Ce matin, le débat sur les allocations familiales, bon résumé de ce qui attend le gouvernement sur les dépenses.

C’est Jean-Marc Ayrault qui a demandé à un expert de trouver deux milliards d’économies sur la branche famille. Et dimanche, la piste de la fiscalisation des allocations a refait surface par la voix de Didier Migaud, de la Cour des Comptes. Rappelons le contexte : 5 millions de familles touchent 127 euros par mois pour deux enfants, 290 euros pour trois et 453 pour quatre. Revue du parcours d’obstacles qui attend le gouvernement s’il va sur ce terrain.

On y va ! Premier obstacle…

Premier obstacle : le rappel des promesses de campagne. François Hollande avait répondu à un questionnaire de l’Union des associations familiales en mars dernier. Il promettait de ne pas mettre les allocations sous conditions de ressources et de ne pas les fiscaliser. Les promesses n’engagent que ceux qui y croient. Mais quand même c’est embêtant.

Deuxième obstacle : un calendrier compliqué…

Un vrai supplice chinois, oui ! Si le gouvernement y va, la polémique commencera avec le rapport Fragonard en mars, continuera avec le projet du gouvernement en avril, durera jusqu’à l’automne au moment du budget … Six mois, c’est long.

3ème obstacle : peu de soutiens, beaucoup d’adversaires.

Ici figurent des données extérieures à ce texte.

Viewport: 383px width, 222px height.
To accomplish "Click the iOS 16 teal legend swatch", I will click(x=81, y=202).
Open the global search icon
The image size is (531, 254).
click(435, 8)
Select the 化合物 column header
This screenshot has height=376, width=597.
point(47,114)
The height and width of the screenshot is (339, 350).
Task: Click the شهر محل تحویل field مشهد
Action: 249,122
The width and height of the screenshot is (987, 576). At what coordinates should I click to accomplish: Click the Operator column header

A droite et à gauche, Raymond Barre en 1987, Alain Juppé en 1996, Lionel Jospin en 1997, Bruno Le Maire, Xavier Bertrand, tous ont dû replier les voiles. En face, le front du « touche pas à mes allocations » va des associations familiales au Parti communiste, qui défend le caractère universel de la politique familiale. C’est large !

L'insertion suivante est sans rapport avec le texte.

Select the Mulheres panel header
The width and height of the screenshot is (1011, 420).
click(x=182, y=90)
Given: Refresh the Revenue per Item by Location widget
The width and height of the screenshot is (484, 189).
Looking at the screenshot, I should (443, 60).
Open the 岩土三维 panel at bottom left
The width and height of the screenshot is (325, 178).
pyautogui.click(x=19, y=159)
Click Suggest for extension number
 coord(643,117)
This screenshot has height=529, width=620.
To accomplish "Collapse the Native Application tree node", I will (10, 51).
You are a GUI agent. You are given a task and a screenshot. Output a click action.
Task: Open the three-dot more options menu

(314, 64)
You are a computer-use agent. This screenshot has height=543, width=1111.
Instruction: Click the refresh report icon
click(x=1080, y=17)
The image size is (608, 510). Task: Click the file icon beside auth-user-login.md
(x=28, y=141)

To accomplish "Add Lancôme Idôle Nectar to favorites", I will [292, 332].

Quatrième obstacle : quid du fond du sujet ?

Les allocations familiales ont toujours été considérées comme compensant le coût de l’éducation d’un enfant ; à l’inverse de la politique fiscale, qui compense les différences de revenus ; redistribution horizontale contre redistribution verticale, pour faire savant ; le fond de l’affaire est que les allocations familiales appartiennent à la mythologie : elles valorisent les familles nombreuses et c’est une des rares politiques qui n’a pas changé depuis cinquante ans. Un peu comme le tarif unique du timbre quelle que soit la distance.

Bon, voilà l’analyse, quel est votre avis à vous ?

Un avis ? Plutôt une réflexion ! Oui, ce que fait l’Etat doit être ciblé, recentré sur ceux qui en ont le plus besoin ; en même temps, il prélève tellement de cotisations et d’impôts que si ceux qui en paient le plus ou les classes moyennes ne reçoivent rien, un ras le bol est certain ; au fond, la fiscalisation n’est pas idiote, mais agiter cela comme un chiffon rouge sans donner ailleurs des preuves que la rigueur, ce ne sont pas toujours les mêmes, c’est curieux. Un exemple : la fiscalisation des allocations, c’est 800 millions ; mais le régime chômage des intermittents du spectacle, c’est un milliard pour 100.000 personnes. Certes, elles sont majoritairement de gauche et toujours remuantes.

Au final, que fera le gouvernement ?

Il ira doucement mais il faut savoir qu’à l’Elysée, cette affaire familiale est l’exemple numéro un des économies mises en avant depuis mai par les plus proches de François Hollande.